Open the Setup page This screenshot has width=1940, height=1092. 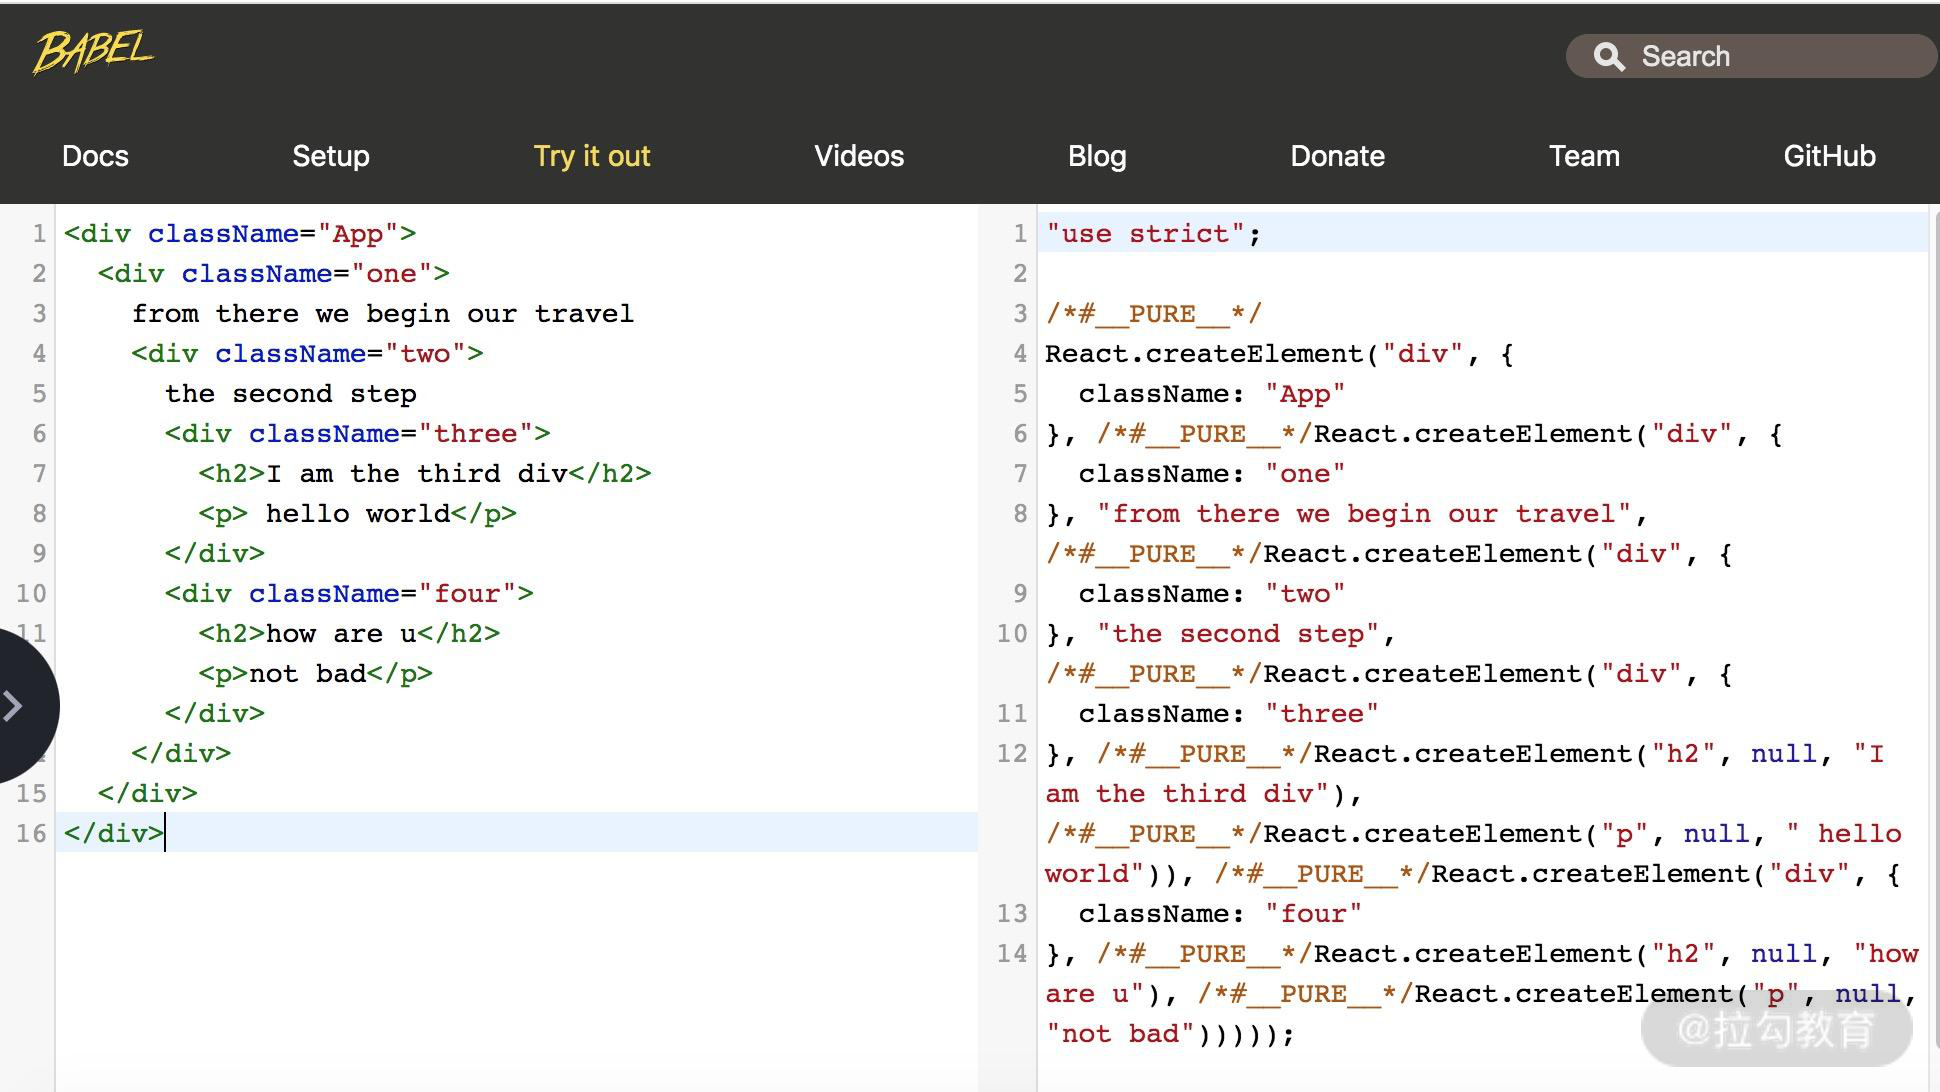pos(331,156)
...
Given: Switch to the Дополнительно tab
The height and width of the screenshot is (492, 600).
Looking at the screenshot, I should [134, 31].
---
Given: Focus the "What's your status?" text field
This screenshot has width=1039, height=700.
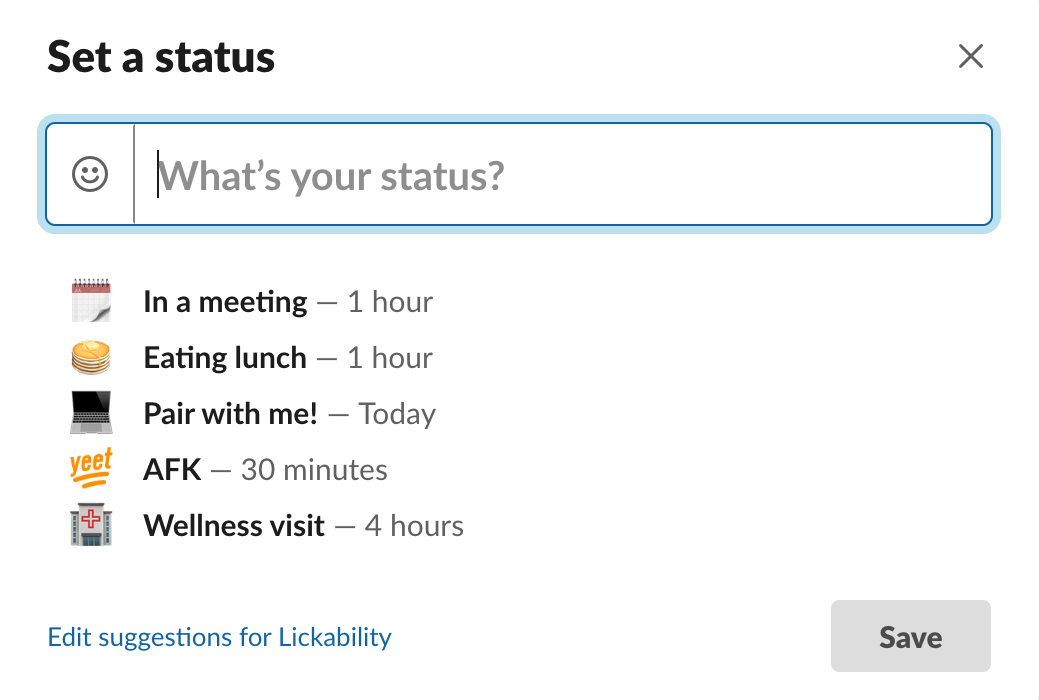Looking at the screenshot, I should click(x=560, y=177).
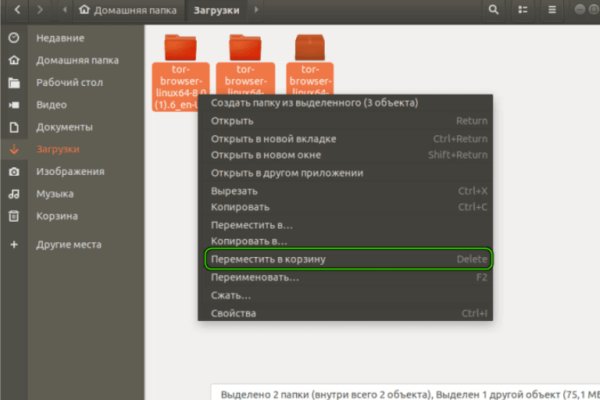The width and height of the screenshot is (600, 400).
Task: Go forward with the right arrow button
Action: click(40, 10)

#### Short exercise:
Return the data from the line containing "Given: Focus the" up to and including the line containing "Action: click(40, 10)", reproducing each line exactly and leaving out the pictures.

#### Full answer:
Given: Focus the "What's your status?" text field
This screenshot has width=1039, height=700.
Looking at the screenshot, I should click(x=560, y=177).
The width and height of the screenshot is (600, 400).
Task: Go forward with the right arrow button
Action: click(40, 10)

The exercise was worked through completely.